A more recent trend in educational television is the transmission of educational news broadcasts. CNN Newsroom and Channel One offer news and current events information. CNN Newsroom is broadcast week nights without commercials on Cable News Network for use with students in grades 6-12; it contains news and current events and is meant to be videotaped during the night and used in the following day's classes. In contrast, Whittle Communications controversial Channel One, with an audience of over 6 million students, broadcasts not only news but also commercial advertising (Sheekey & Douglas 1991).

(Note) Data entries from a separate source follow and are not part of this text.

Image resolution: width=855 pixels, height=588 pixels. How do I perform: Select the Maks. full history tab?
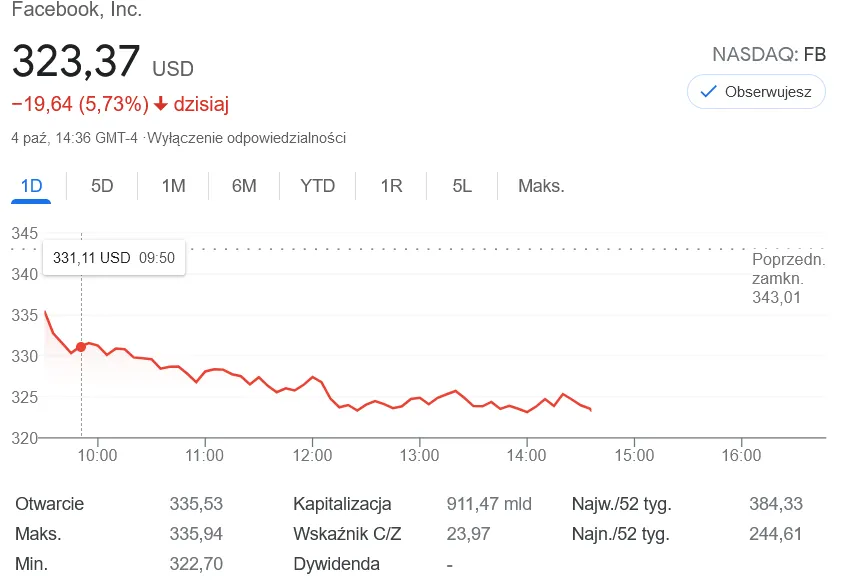[x=541, y=186]
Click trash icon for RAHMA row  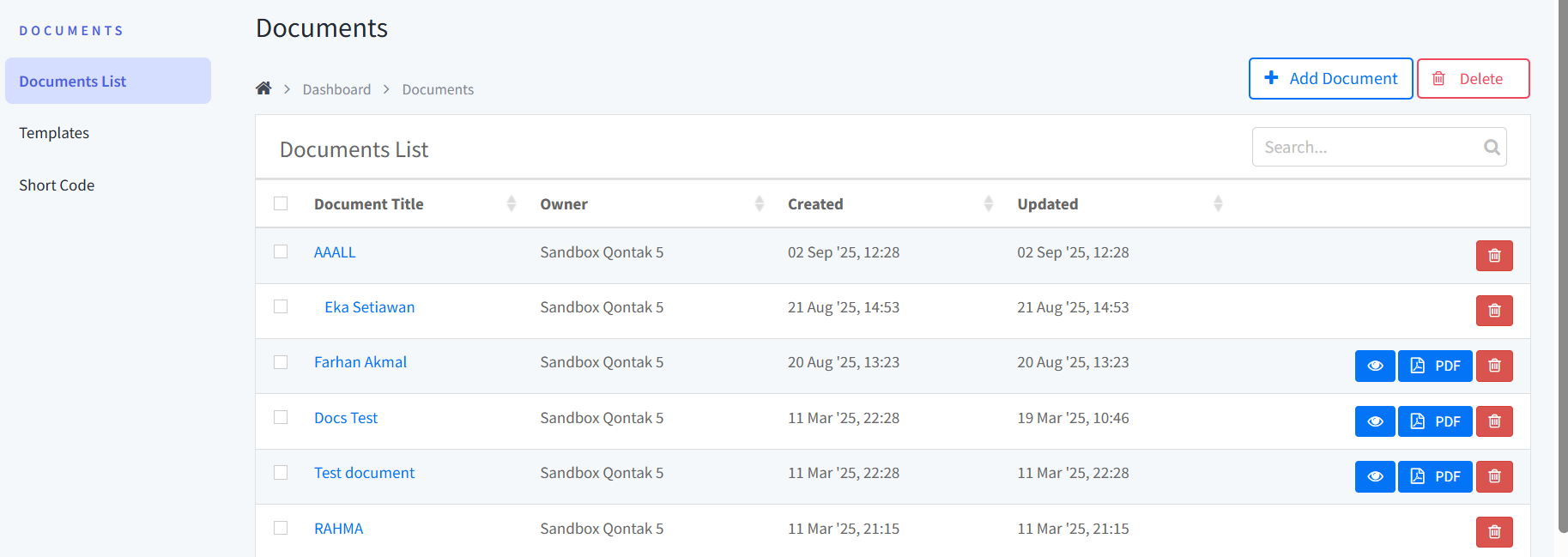point(1493,532)
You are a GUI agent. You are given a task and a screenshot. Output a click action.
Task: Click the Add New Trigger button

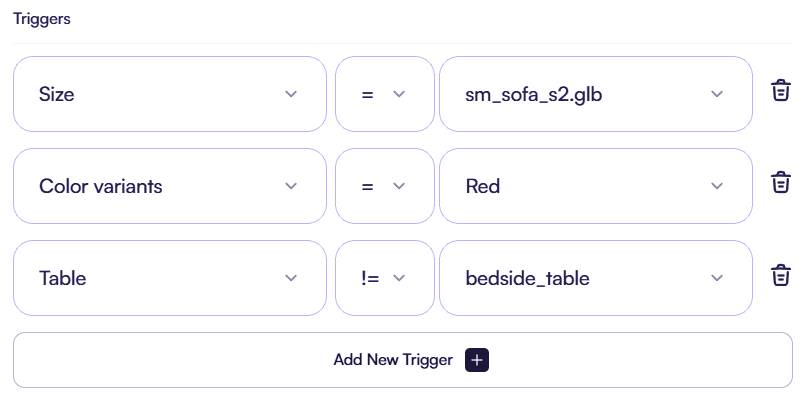[x=402, y=360]
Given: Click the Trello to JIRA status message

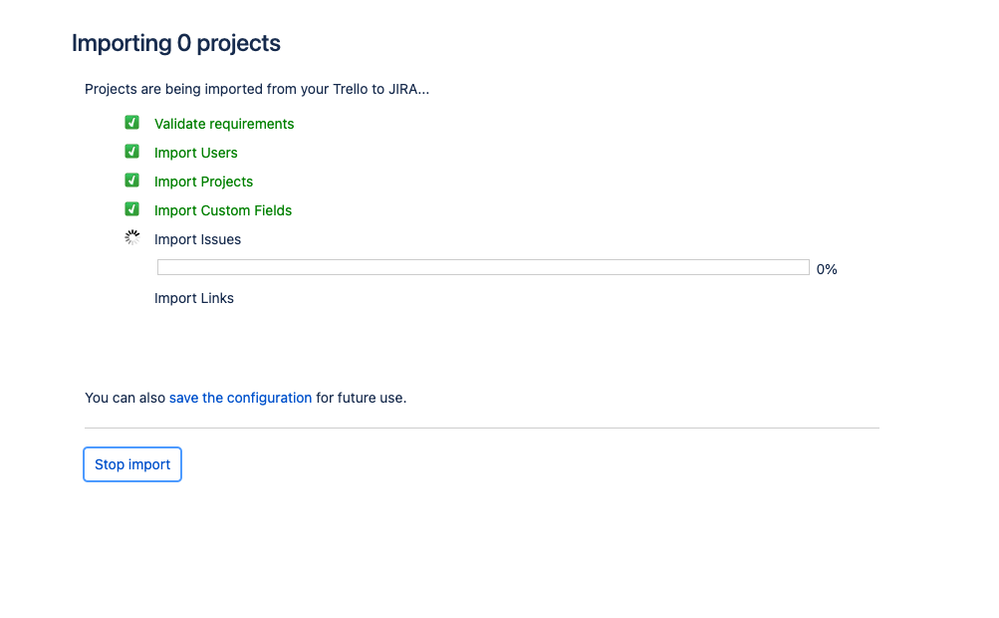Looking at the screenshot, I should (257, 89).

Educational video, used thoughtfully, can contribute to education reform goals, insofar as it integrates various subject matter areas e.g., history, archaeology, research methods, art, reading, literature, and mathematics and challenges students to understand the complex relationships that exist among various domains. Moreover, research on instructional television has demonstrated positive effects of viewing upon learning in a variety of domains, such as children's math problem solving (research on Square One TV, Hall, Esty & Fisch 1990) and social attitudes (research on Freestyle, Johnston & Ettma 1986). A consistent finding within the research is that the potential benefits associated with instructional programming are most likely to be realized within settings where teachers (or parents) assist young viewers in making sense of what they see. Students get more out of watching instructional television when teachers set the stage for what they will watch and follow up with discussion, probing questions, and/or relevant activities (Bryant, Alexander & Brown 1983; Johnston & Ettma 1986).

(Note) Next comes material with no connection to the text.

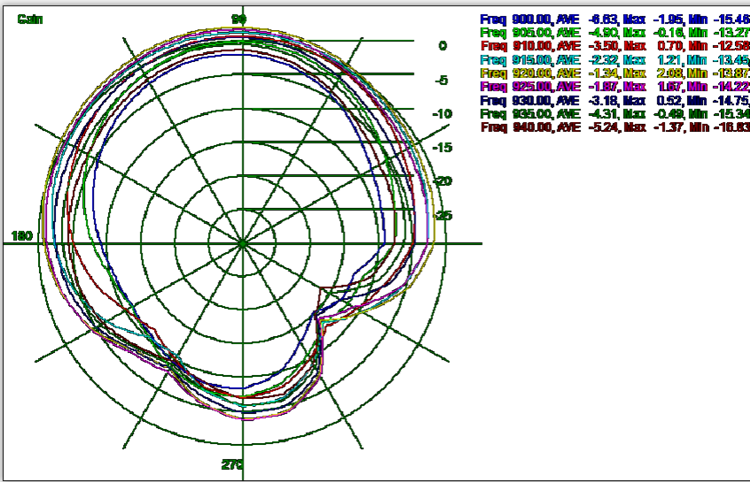
Task: Click the 270 degree angle label
Action: (x=232, y=465)
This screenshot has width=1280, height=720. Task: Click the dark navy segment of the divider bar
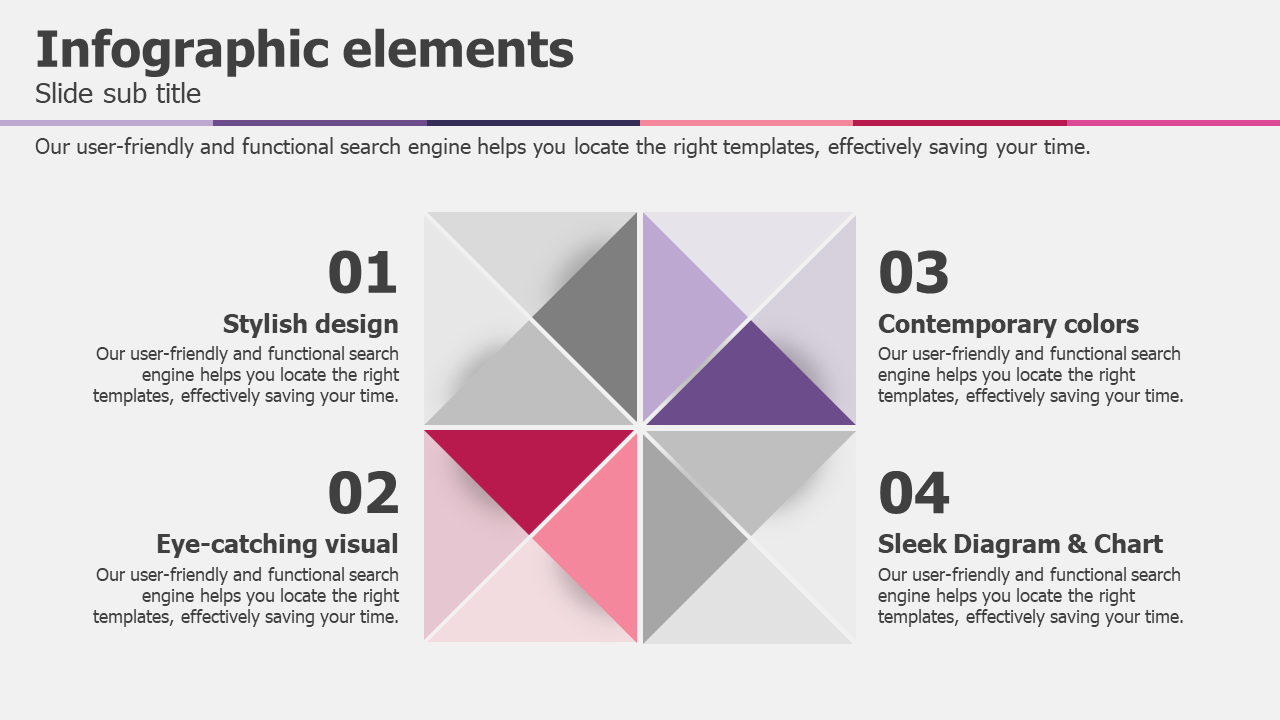533,123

In some states, notably Texas, videodiscs are being used for tutorial instruction by either supplementing or, in some cases, supplanting textbooks. Optical Data Corporation's Windows on Sciencevideodisc and associated print materials have been adopted by at least 65 percent of the schools in Texas (Soloway 1991). Using videodisc images, teachers can demonstrate science information to their students. Additionally, individual students or groups of students can review material on the machine. Teachers can present lessons by picking video clips and still photographs from a set of videodiscs approved by the state as a textbook.
The merging of video and computer technology, and the flexibility this affords, make videodisc technology a potentially powerful vehicle for instruction, especially in areas where visual and auditory information are essential to understanding.
Disadvantages cited for videodisc technology include the need for fairly expensive equipment, lack of teacher facility with the technology, and nonstandardized videodisc equipment (Yoder 1991). Because of the high cost and the high level of technical facility previously associated with the production and utilization of videodisc programs, most videodisc applications have been targeted for use within business and industry. However, recent technological developments are making videodisc technology more cost effective, more compatible with standard computer systems, and much easier to use (e.g., barcode readers and symbols within a text can simplify access to relevant video). In addition, other technological innovations, such as CD-ROM, offer advantages similar to videodisc (e.g., random access to graphics, sounds, text) in a relatively inexpensive and easy-to-use format. These advances are likely to increase the use of videodisc and related technologies within the educational arena.